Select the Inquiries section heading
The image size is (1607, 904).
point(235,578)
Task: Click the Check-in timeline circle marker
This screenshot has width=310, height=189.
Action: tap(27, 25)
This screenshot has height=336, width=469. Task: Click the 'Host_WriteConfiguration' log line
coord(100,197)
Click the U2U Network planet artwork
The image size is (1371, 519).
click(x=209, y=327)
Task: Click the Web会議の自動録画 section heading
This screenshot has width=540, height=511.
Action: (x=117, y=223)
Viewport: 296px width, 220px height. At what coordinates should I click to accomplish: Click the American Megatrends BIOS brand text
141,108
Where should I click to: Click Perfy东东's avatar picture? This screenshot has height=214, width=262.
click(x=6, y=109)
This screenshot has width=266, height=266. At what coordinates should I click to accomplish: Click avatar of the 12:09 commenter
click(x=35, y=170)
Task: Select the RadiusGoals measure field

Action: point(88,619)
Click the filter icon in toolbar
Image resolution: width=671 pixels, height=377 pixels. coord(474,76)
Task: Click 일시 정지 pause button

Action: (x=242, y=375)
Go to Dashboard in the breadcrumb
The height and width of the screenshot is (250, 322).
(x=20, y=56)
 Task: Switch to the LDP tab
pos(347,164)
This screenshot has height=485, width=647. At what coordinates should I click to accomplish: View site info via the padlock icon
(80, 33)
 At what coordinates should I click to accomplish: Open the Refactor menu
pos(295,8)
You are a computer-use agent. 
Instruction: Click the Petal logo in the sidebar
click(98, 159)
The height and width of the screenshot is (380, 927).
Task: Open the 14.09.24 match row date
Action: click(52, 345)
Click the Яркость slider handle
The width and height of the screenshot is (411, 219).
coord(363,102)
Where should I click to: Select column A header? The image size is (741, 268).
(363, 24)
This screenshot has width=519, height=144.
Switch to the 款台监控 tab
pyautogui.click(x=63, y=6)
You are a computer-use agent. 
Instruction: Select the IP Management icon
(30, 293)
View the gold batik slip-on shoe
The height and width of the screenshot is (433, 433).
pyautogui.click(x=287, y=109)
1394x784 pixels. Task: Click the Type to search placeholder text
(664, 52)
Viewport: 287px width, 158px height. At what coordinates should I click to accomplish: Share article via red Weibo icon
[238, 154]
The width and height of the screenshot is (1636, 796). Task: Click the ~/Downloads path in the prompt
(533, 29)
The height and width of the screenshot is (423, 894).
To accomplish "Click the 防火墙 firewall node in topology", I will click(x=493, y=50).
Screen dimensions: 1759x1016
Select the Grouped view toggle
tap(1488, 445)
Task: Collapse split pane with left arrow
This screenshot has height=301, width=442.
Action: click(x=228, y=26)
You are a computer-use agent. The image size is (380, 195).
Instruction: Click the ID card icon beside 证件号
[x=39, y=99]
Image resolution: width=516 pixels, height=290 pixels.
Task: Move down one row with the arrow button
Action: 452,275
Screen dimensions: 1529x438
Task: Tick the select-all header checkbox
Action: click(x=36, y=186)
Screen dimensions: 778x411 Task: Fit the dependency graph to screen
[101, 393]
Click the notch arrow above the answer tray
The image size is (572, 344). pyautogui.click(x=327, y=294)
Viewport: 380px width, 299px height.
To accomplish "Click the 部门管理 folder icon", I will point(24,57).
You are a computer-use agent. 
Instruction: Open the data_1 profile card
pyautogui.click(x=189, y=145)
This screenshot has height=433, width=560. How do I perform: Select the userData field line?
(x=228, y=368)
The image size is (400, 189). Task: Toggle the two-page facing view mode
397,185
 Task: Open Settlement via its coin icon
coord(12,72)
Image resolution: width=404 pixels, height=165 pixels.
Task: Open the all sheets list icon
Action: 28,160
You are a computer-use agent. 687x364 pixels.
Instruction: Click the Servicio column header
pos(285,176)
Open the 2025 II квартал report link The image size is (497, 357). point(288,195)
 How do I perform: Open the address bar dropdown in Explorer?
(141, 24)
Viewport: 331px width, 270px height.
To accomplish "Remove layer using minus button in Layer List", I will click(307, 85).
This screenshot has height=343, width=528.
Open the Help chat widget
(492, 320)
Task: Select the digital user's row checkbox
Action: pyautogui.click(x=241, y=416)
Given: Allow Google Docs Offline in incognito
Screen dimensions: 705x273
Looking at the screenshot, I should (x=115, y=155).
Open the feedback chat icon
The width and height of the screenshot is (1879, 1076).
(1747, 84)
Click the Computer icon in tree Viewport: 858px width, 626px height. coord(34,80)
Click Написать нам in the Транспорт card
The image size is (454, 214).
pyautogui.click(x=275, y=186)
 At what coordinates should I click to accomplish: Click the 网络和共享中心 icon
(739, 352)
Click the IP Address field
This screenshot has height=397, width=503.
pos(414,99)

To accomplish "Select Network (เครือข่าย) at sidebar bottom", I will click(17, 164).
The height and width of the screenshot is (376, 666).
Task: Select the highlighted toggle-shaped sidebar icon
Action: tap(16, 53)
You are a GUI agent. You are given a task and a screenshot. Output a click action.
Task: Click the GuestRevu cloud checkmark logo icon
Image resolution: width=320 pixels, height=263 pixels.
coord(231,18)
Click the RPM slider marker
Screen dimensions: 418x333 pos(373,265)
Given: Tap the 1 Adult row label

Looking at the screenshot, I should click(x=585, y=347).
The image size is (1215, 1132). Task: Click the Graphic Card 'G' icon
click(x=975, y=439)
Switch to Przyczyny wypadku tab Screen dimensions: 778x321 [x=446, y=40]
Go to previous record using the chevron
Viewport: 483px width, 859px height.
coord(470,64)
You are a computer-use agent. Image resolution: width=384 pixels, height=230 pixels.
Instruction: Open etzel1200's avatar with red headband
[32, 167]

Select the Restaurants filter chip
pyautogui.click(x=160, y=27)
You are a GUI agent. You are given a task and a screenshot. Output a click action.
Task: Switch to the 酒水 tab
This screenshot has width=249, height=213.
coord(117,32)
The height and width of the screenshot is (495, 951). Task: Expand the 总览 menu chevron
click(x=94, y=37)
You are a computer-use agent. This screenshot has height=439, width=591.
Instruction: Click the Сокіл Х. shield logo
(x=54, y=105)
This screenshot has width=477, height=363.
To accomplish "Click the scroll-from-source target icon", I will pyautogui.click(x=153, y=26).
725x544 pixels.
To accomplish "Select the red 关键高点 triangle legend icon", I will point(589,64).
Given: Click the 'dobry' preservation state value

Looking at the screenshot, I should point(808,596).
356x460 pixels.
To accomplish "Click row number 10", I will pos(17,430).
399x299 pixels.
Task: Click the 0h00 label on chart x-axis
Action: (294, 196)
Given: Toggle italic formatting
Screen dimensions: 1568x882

* STATED GOAL *
Could you return every line of the material above word for word, leaving nothing out and changing nothing?

* CORRECT RESPONSE *
Select the Inquiries section heading
The image size is (1607, 904).
point(235,578)
Task: Click the Check-in timeline circle marker
This screenshot has width=310, height=189.
Action: tap(27, 25)
This screenshot has height=336, width=469. Task: Click the 'Host_WriteConfiguration' log line
coord(100,197)
Click the U2U Network planet artwork
The image size is (1371, 519).
click(x=209, y=327)
Task: Click the Web会議の自動録画 section heading
This screenshot has width=540, height=511.
Action: (x=117, y=223)
Viewport: 296px width, 220px height. At what coordinates should I click to accomplish: Click the American Megatrends BIOS brand text
141,108
Where should I click to: Click Perfy东东's avatar picture? This screenshot has height=214, width=262.
click(x=6, y=109)
This screenshot has width=266, height=266. At what coordinates should I click to accomplish: Click avatar of the 12:09 commenter
click(x=35, y=170)
Task: Select the RadiusGoals measure field

Action: point(88,619)
Click the filter icon in toolbar
Image resolution: width=671 pixels, height=377 pixels. coord(474,76)
Task: Click 일시 정지 pause button

Action: (x=242, y=375)
Go to Dashboard in the breadcrumb
The height and width of the screenshot is (250, 322).
(x=20, y=56)
 Task: Switch to the LDP tab
pos(347,164)
This screenshot has height=485, width=647. At what coordinates should I click to accomplish: View site info via the padlock icon
(80, 33)
 At what coordinates should I click to accomplish: Open the Refactor menu
pos(295,8)
You are a computer-use agent. 
Instruction: Click the Petal logo in the sidebar
click(98, 159)
The height and width of the screenshot is (380, 927).
Task: Open the 14.09.24 match row date
Action: click(52, 345)
Click the Яркость slider handle
The width and height of the screenshot is (411, 219).
coord(363,102)
Where should I click to: Select column A header? The image size is (741, 268).
(363, 24)
This screenshot has width=519, height=144.
Switch to the 款台监控 tab
pyautogui.click(x=63, y=6)
You are a computer-use agent. 
Instruction: Select the IP Management icon
(30, 293)
View the gold batik slip-on shoe
The height and width of the screenshot is (433, 433).
pyautogui.click(x=287, y=109)
1394x784 pixels. Task: Click the Type to search placeholder text
(664, 52)
Viewport: 287px width, 158px height. At what coordinates should I click to accomplish: Share article via red Weibo icon
[238, 154]
The width and height of the screenshot is (1636, 796). Task: Click the ~/Downloads path in the prompt
(533, 29)
The height and width of the screenshot is (423, 894).
To accomplish "Click the 防火墙 firewall node in topology", I will click(x=493, y=50).
Screen dimensions: 1759x1016
Select the Grouped view toggle
tap(1488, 445)
Task: Collapse split pane with left arrow
This screenshot has height=301, width=442.
Action: click(x=228, y=26)
You are a computer-use agent. The image size is (380, 195).
Instruction: Click the ID card icon beside 证件号
[x=39, y=99]
Image resolution: width=516 pixels, height=290 pixels.
Task: Move down one row with the arrow button
Action: 452,275
Screen dimensions: 1529x438
Task: Tick the select-all header checkbox
Action: click(x=36, y=186)
Screen dimensions: 778x411 Task: Fit the dependency graph to screen
[101, 393]
Click the notch arrow above the answer tray
The image size is (572, 344). pyautogui.click(x=327, y=294)
Viewport: 380px width, 299px height.
To accomplish "Click the 部门管理 folder icon", I will point(24,57).
You are a computer-use agent. 
Instruction: Open the data_1 profile card
pyautogui.click(x=189, y=145)
This screenshot has height=433, width=560. How do I perform: Select the userData field line?
(x=228, y=368)
The image size is (400, 189). Task: Toggle the two-page facing view mode
397,185
 Task: Open Settlement via its coin icon
coord(12,72)
Image resolution: width=404 pixels, height=165 pixels.
Task: Open the all sheets list icon
Action: 28,160
You are a computer-use agent. 687x364 pixels.
Instruction: Click the Servicio column header
pos(285,176)
Open the 2025 II квартал report link The image size is (497, 357). point(288,195)
 How do I perform: Open the address bar dropdown in Explorer?
(141, 24)
Viewport: 331px width, 270px height.
To accomplish "Remove layer using minus button in Layer List", I will click(307, 85).
This screenshot has height=343, width=528.
Open the Help chat widget
(492, 320)
Task: Select the digital user's row checkbox
Action: pyautogui.click(x=241, y=416)
Given: Allow Google Docs Offline in incognito
Screen dimensions: 705x273
Looking at the screenshot, I should (x=115, y=155).
Open the feedback chat icon
The width and height of the screenshot is (1879, 1076).
(1747, 84)
Click the Computer icon in tree Viewport: 858px width, 626px height. coord(34,80)
Click Написать нам in the Транспорт card
The image size is (454, 214).
pyautogui.click(x=275, y=186)
 At what coordinates should I click to accomplish: Click the 网络和共享中心 icon
(739, 352)
Click the IP Address field
This screenshot has height=397, width=503.
pos(414,99)

To accomplish "Select Network (เครือข่าย) at sidebar bottom", I will click(17, 164).
The height and width of the screenshot is (376, 666).
Task: Select the highlighted toggle-shaped sidebar icon
Action: tap(16, 53)
You are a GUI agent. You are given a task and a screenshot. Output a click action.
Task: Click the GuestRevu cloud checkmark logo icon
Image resolution: width=320 pixels, height=263 pixels.
coord(231,18)
Click the RPM slider marker
Screen dimensions: 418x333 pos(373,265)
Given: Tap the 1 Adult row label

Looking at the screenshot, I should click(x=585, y=347).
The image size is (1215, 1132). Task: Click the Graphic Card 'G' icon
click(x=975, y=439)
Switch to Przyczyny wypadku tab Screen dimensions: 778x321 [x=446, y=40]
Go to previous record using the chevron
Viewport: 483px width, 859px height.
coord(470,64)
You are a computer-use agent. Image resolution: width=384 pixels, height=230 pixels.
Instruction: Open etzel1200's avatar with red headband
[32, 167]

Select the Restaurants filter chip
pyautogui.click(x=160, y=27)
You are a GUI agent. You are given a task and a screenshot. Output a click action.
Task: Switch to the 酒水 tab
This screenshot has width=249, height=213.
coord(117,32)
The height and width of the screenshot is (495, 951). Task: Expand the 总览 menu chevron
click(x=94, y=37)
You are a computer-use agent. This screenshot has height=439, width=591.
Instruction: Click the Сокіл Х. shield logo
(x=54, y=105)
This screenshot has width=477, height=363.
To accomplish "Click the scroll-from-source target icon", I will pyautogui.click(x=153, y=26).
725x544 pixels.
To accomplish "Select the red 关键高点 triangle legend icon", I will point(589,64).
Given: Click the 'dobry' preservation state value

Looking at the screenshot, I should point(808,596).
356x460 pixels.
To accomplish "Click row number 10", I will pos(17,430).
399x299 pixels.
Task: Click the 0h00 label on chart x-axis
Action: (294, 196)
Given: Toggle italic formatting
Screen dimensions: 1568x882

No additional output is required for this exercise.